* _Text_
============

I do not like to write down migrations and I had a lot of tables, so I decided to write some helpers
Here is how migration in the example above looks like with these helpers:

  def change do
    # let's say indexes are present
    # rename_index_table(from: :permissions, to: :memberships, fields: [:account_id, :user_id])
    rename_fkey_table(from: :permissions, to: :memberships, field: :user_id)
    rename_fkey_table(from: :permissions, to: :memberships, field: :account_id)
    rename_pkey_table(from: :permissions, to: :memberships)
    rename_seq_table(from: :permissions, to: :memberships, field: :id)
    rename(table(:permissions), to: table(:memberships))
  end

  defp rename_fkey_table(from: from_table_name, to: to_table_name, field: field) do
    from_fkey = build_identifier(from_table_name, field, :fkey)
    to_fkey = build_identifier(to_table_name, field, :fkey)

    rename_constraint(from_table_name, from_fkey, to_fkey)
  end

  defp rename_pkey_table(from: from_table_name, to: to_table_name) do
    from_pkey = build_identifier(from_table_name, nil, :pkey)
    to_pkey = build_identifier(to_table_name, nil, :pkey)

    rename_constraint(from_table_name, from_pkey, to_pkey)
  end

  defp rename_seq_table(from: from_table_name, to: to_table_name, field: field) do
    to_seq = build_identifier(to_table_name, field, :seq)

============

* _Recorded data_
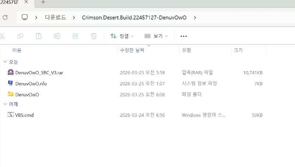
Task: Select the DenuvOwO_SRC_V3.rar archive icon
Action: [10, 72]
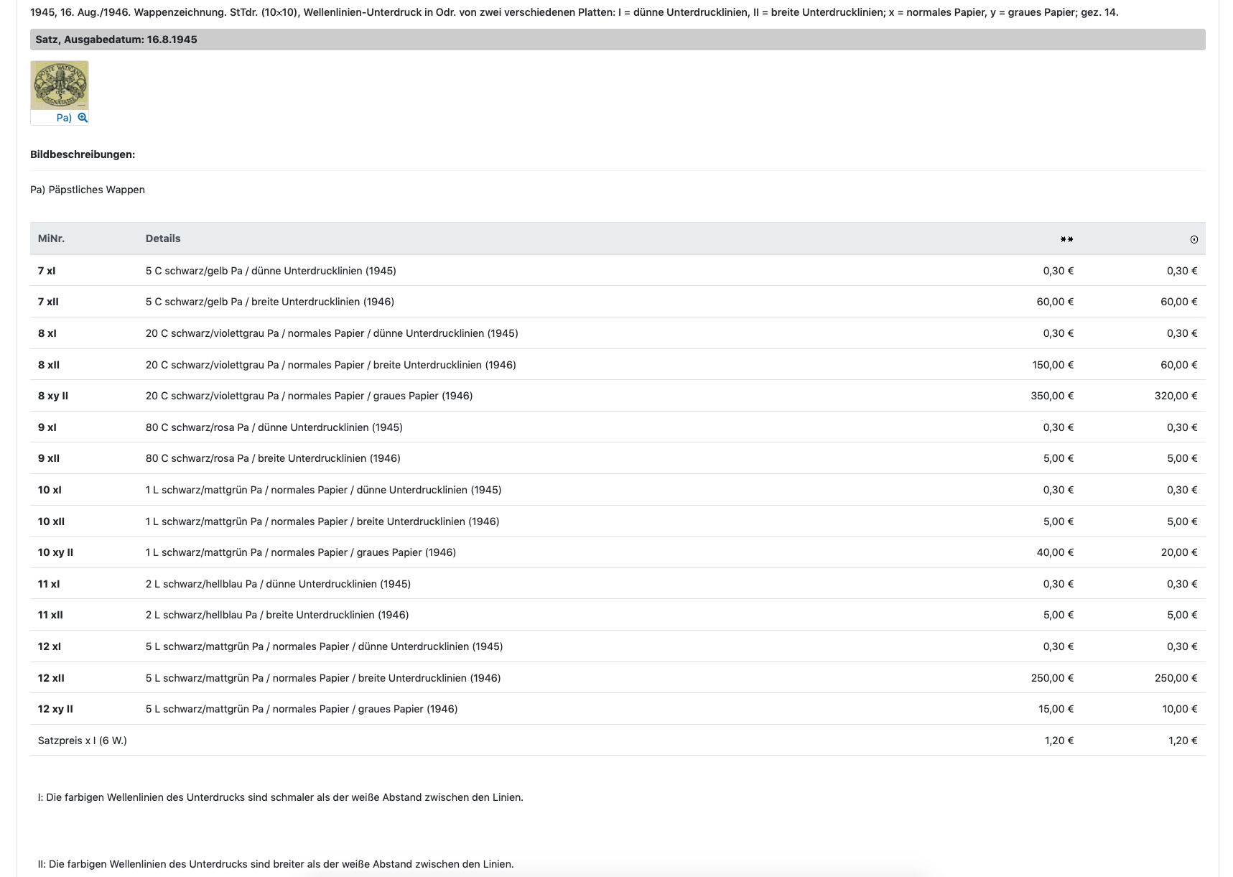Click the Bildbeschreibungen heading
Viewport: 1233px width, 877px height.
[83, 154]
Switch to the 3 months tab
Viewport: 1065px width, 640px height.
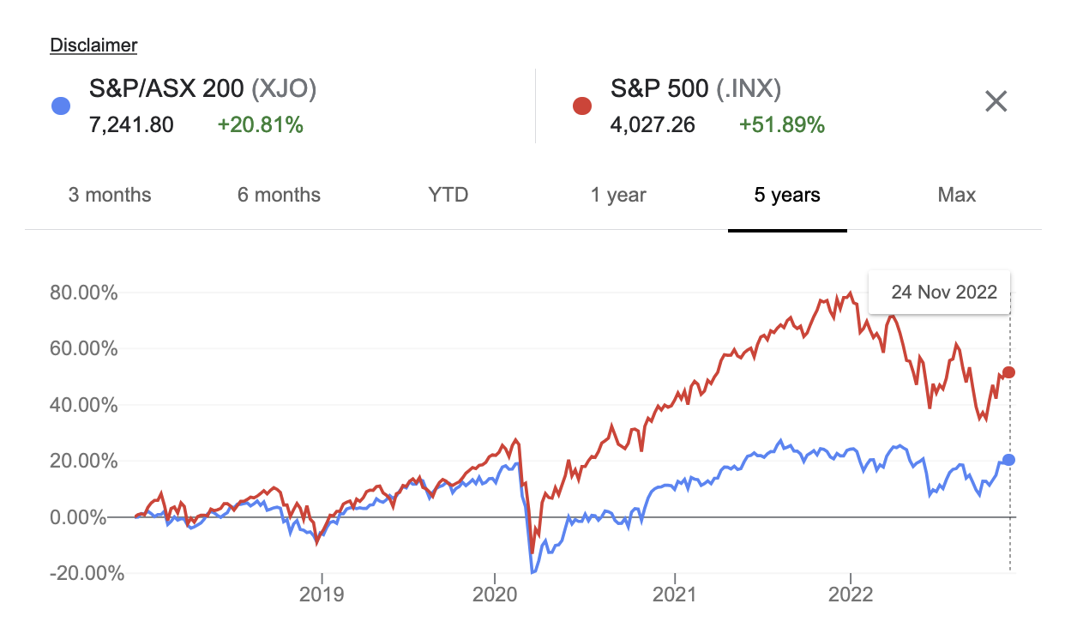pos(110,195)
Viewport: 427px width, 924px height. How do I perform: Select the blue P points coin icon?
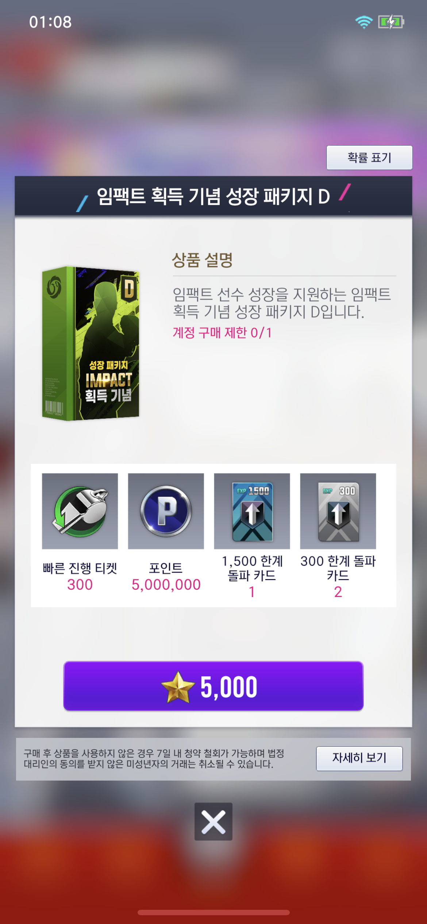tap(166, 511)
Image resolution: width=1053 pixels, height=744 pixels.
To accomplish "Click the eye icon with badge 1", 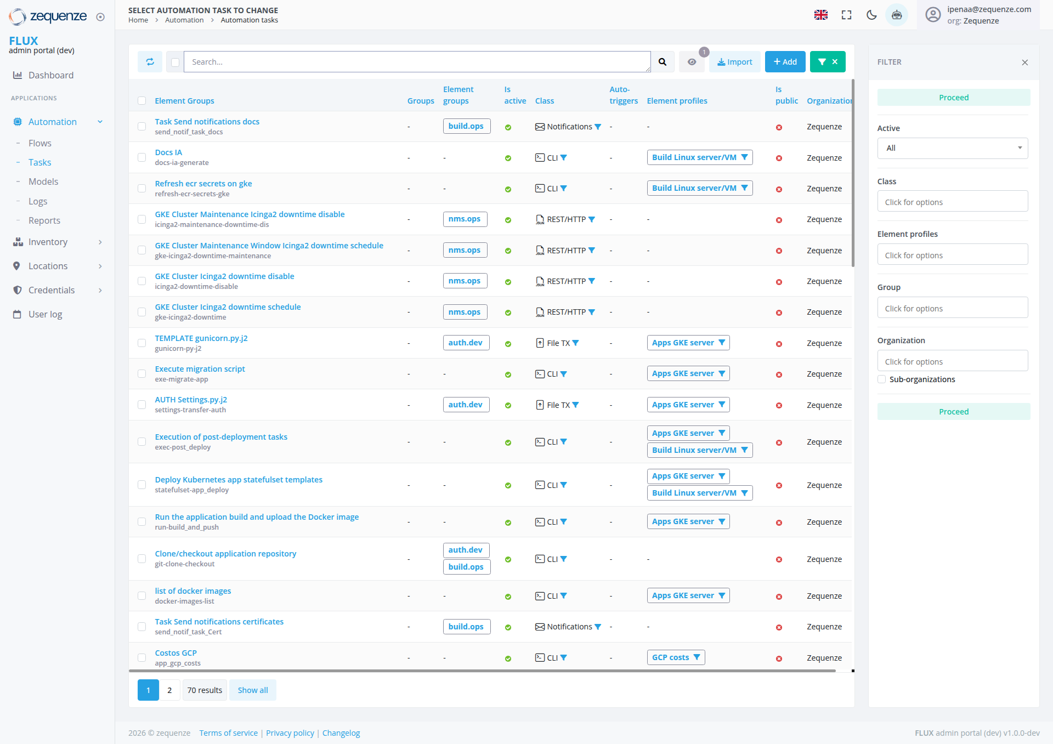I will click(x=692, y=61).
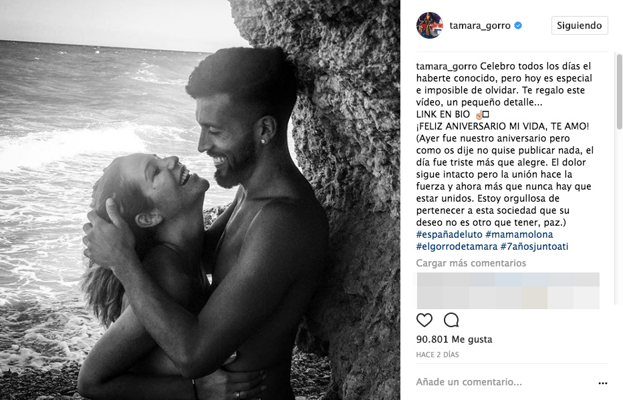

============

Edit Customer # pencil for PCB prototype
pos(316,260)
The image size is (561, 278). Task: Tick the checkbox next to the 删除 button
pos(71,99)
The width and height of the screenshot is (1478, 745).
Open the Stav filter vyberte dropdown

============

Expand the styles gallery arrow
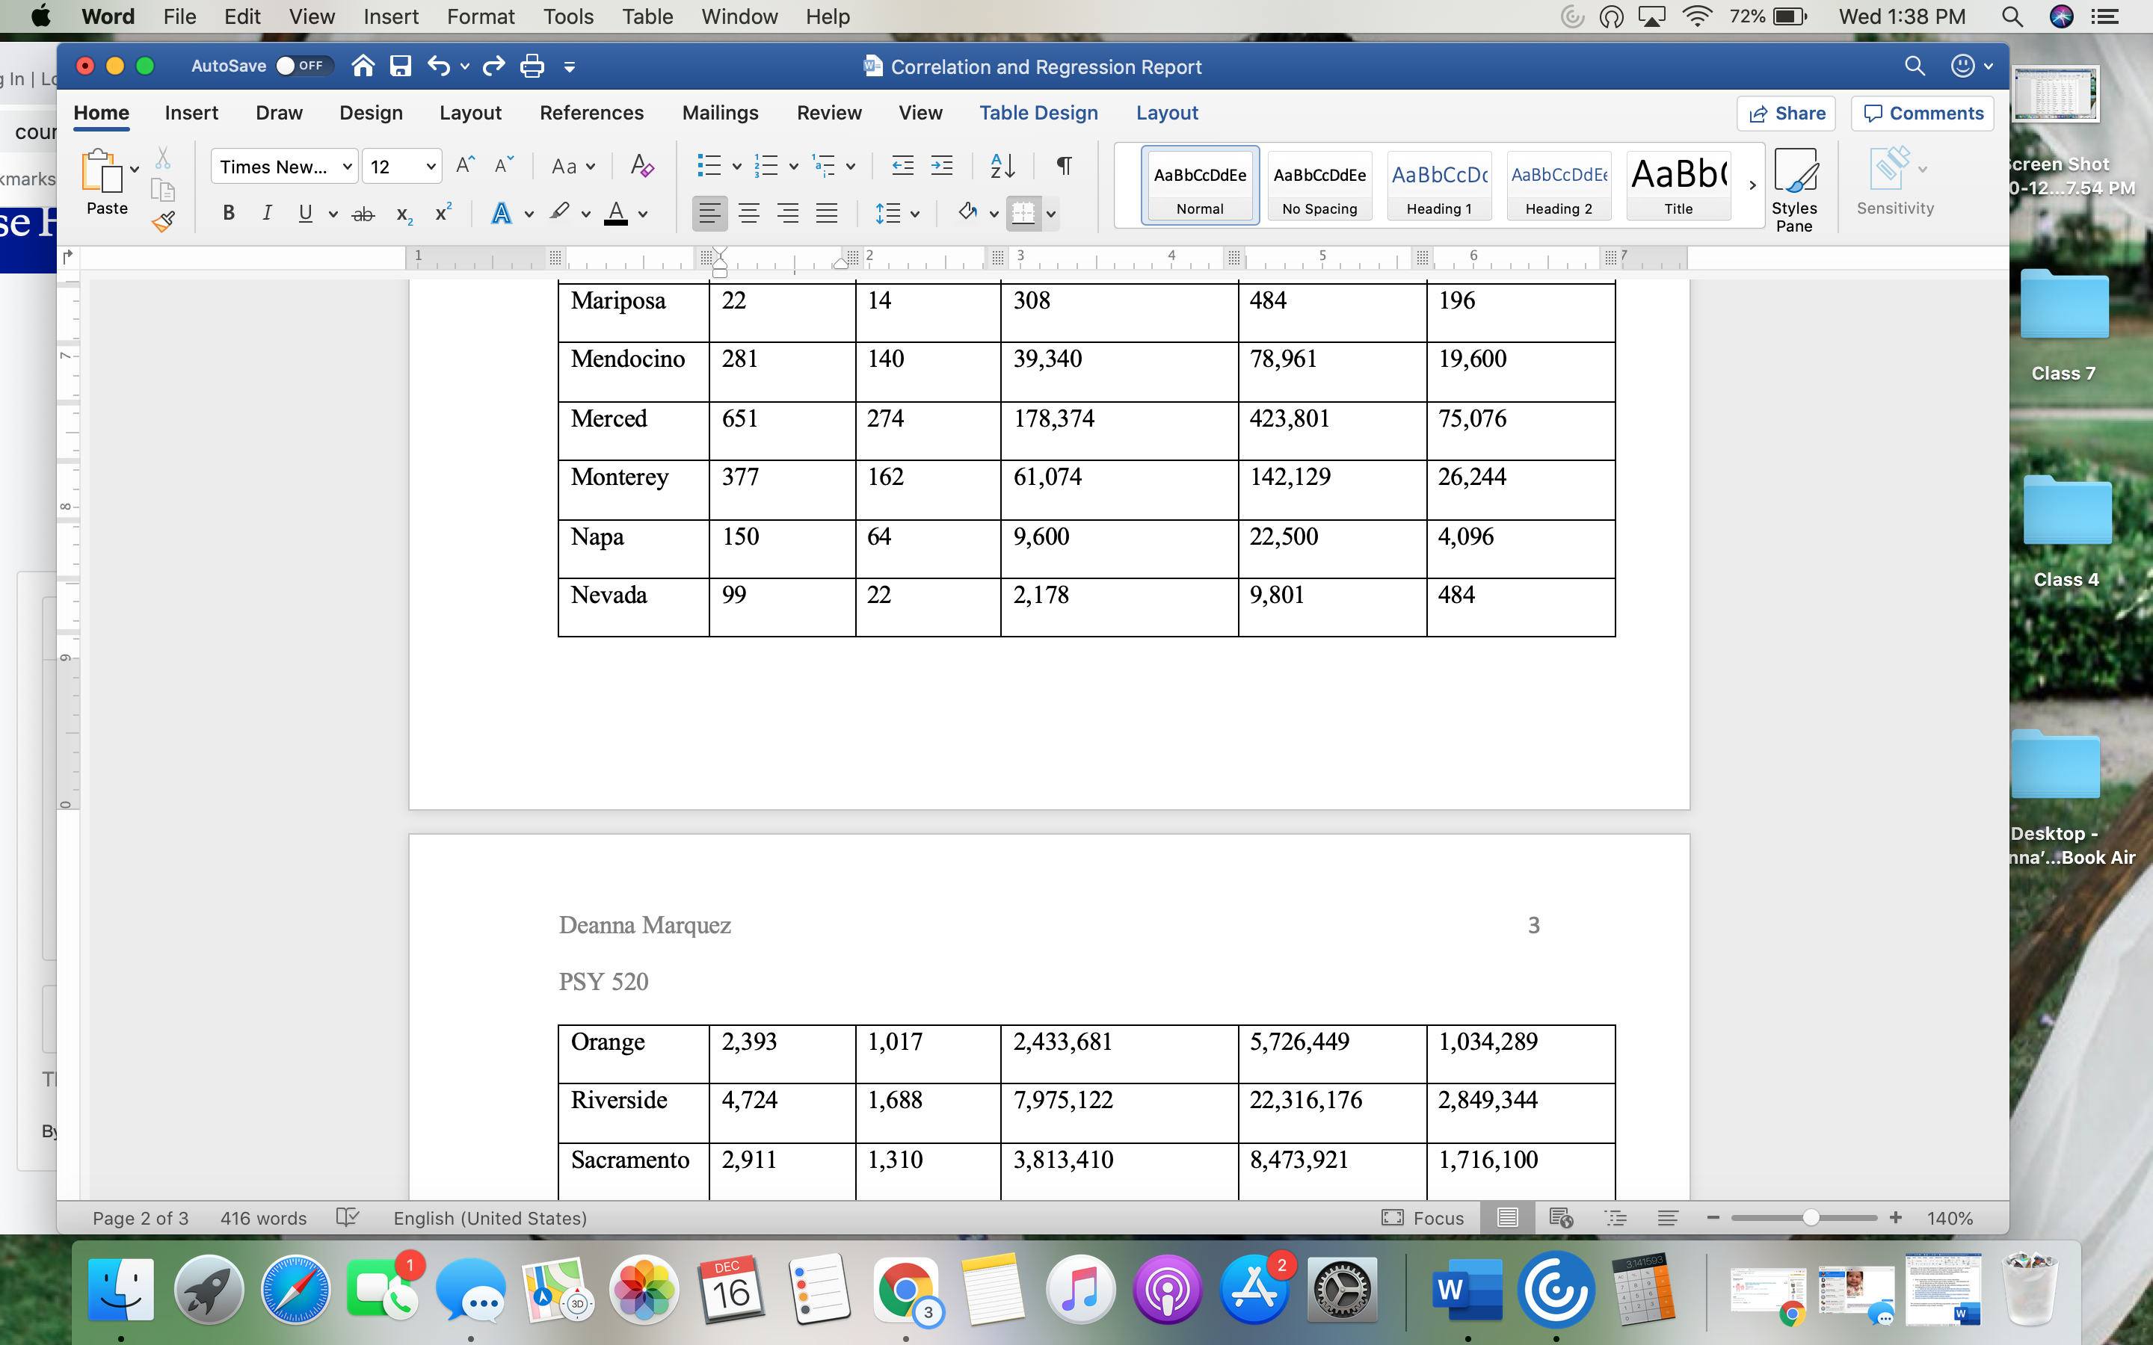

============

* _Prompt A_
Rewrite the paragraph of the migration helpers text that begins "I do not like to write down migrations" in fewer words, keeping its main facts.
* _Prompt B_
Transcribe the stretch of the migration helpers text from "rename_pkey_table(from: :permissions, to: :memberships)" through "build_identifier(to_table_name, field, :fkey)".
* _Prompt C_
Write the next part of the migration helpers text, picking up after its last line.
The rows have no connection to the migration helpers text.

* _Written answer A_
Disliking writing migrations by hand and having many tables, I wrote some helpers.

* _Written answer B_
rename_pkey_table(from: :permissions, to: :memberships)
    rename_seq_table(from: :permissions, to: :memberships, field: :id)
    rename(table(:permissions), to: table(:memberships))
  end

  defp rename_fkey_table(from: from_table_name, to: to_table_name, field: field) do
    from_fkey = build_identifier(from_table_name, field, :fkey)
    to_fkey = build_identifier(to_table_name, field, :fkey)

* _Written answer C_
    from_seq = build_identifier(from_table_name, field, :seq)

    execute(
      "ALTER SEQUENCE #{from_seq} RENAME TO #{to_seq};",
      "ALTER SEQUENCE #{to_seq} RENAME TO #{from_seq};"
    )
  end

  defp rename_index_table(from: from_table_name, to: to_table_name, fields: fields) do
    to_index = build_identifier(to_table_name, fields, :index)
    from_index = build_identifier(from_table_name, fields, :index)

    execute(
      """
      ALTER INDEX #{from_index} RENAME TO #{to_index};
      """,
      """
      ALTER INDEX #{to_index} RENAME TO #{from_index};
      """
    )
  end

  defp rename_constraint(table, from, to) do
    execute(
      """
      ALTER TABLE #{table} RENAME CONSTRAINT "#{from}" TO "#{to}";
      """,
      """
      ALTER TABLE #{table} RENAME CONSTRAINT "#{to}" TO "#{from}";
      """
    )
  end

  @max_identifier_length 63
  defp build_identifier(table_name, field_or_fields, ending) do
    ([table_name] ++ List.wrap(field_or_fields) ++ List.wrap(ending))
    |> Enum.join("_")
    |> String.slice(0, @max_identifier_length)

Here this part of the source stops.